We are the change that will save the world.

vivientena's picture

See a different therapist, request a new one!

A few years ago a friend of mine who had or still has PTSD requested a new therapist and got one. Plus he drank two pitchers of coffee so he was pretty wound up by the time he arrived at his appointment which convinced his new therapist that he had PTSD. Was it cheating? Well in a way I suppose it was sort of but after years of being turned down, disappointed and other wise ignored I suppose it was also in a way considered an eye for an eye thing if you get what I mean?

Not all V.A therapists are good or fair. Nor are they all honest or caring! I had one for just a few minutes here locally.

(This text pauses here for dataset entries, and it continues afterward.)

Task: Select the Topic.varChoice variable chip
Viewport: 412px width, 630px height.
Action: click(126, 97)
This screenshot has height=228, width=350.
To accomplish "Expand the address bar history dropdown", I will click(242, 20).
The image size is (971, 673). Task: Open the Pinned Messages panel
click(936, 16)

I live in South West Oregon. He didn't even know my name yet fully but he was going to prescribe me a medicine to take for stress!? He had not yet even heard any of my story but he was going to prescribe a med for me, my god! I asked for another one right away. Well, I still ended up with meds and actually took them for a few days but they made me feel more suicidal so I called his direct number. Oh go ahead and keep taking them he says! One more day of that and I flushed the meds. I learned later that he ahted anyone who was TG so that told me that he was trying to kill me!!! Trying to prove that was a total waste of time let me tell you sigh!

Sometimes you just have to keep asking for more doctors or new therapists as they do burn out at times just like we do or did during our time in Service. Then there are those who just plain don't really care about doing their jobs anymore so they just slide through knowing that getting fired is nearly impossible which is true until they do something drastic since it is a Government Job.

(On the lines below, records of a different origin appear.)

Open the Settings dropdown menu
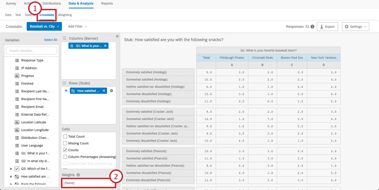This screenshot has width=379, height=190. click(x=355, y=27)
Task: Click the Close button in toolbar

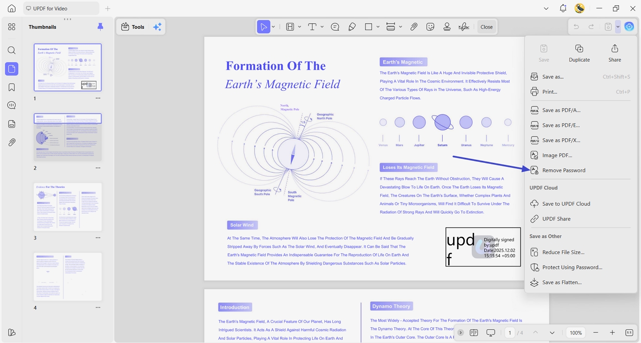Action: 487,27
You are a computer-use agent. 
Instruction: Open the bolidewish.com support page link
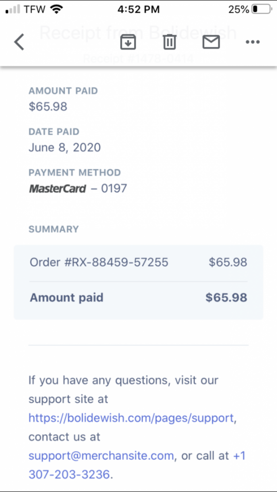tap(131, 418)
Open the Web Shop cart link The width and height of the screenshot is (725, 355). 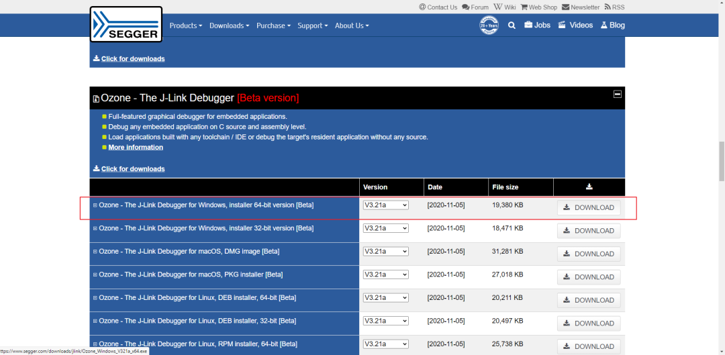point(538,7)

Keep asking or demanding until you get what you need sweety!

Hugs

Specialist Four U.S Army

Jack of all trades

Vivien

Not only is VA math strange, it also depends on the doctor treating you as to whether it even gets forwarded to where it belongs for further action. I was diagnosed with PTSD by a civilian (ex-military) psychiatrist. The VA still won't admit to it for me. My meds indicate that they are for "mood", not PTSD. If they added the PTSD and COPD and Chrohn's Disease, I'd probably be at, or close to, 100% myself. Problem I've run into is the doc assigned to me is one of those ex-jocks whose only response is "man-up and get over yourself - just push through it". I'll probably have to go over his head at some point and really piss him off. Who knows? Maybe I'll get a new doc that has ears as well as a mouth. Oh, and two brain cells that actually communicate with each other.

Hugs,
Erica

poetheather's picture

Absolutely. Demand to get

Absolutely. Demand to get proper treatment. Go see the Patient Advocates. Know your rights. Be aware that the VA will treat everything for Gender Dysphoria save surgery. It is in the regs. If they give you grief, Go from the PA to the head of the hospital and from there to a Senator, inform them that this is your plan. You will be surprised how fast you get good service. Never let the fact that you are a Vet and are under government care make you believe that you deserve substandard care. Demand good care! Fight for it! I do and I get treated rather well.

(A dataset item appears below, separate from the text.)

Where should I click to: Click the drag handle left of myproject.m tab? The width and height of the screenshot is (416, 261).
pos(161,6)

My current doc fights for me, doing everything in his power to get me the care I need. The Patients Advocates stop me in the hall to see how I'm doing (which speaks volumes doesn't it). I have been to the director of the hospital's office. These people know I don't back down so it is easier to give in, because its my damn health. I want to be healthy and live a long time. I will not accept third string care. That attitude is what you need and they will respect that.

And remember be polite. Firm but polite. That disarms them faster than anger and confuses the hell out of them. I have won more battles by being polite and patient than I ever have by screaming. So, I guess that means I fight using the Ancient Chinese battle strategy. Works well. ;)

Heather

We are the change that will save the world.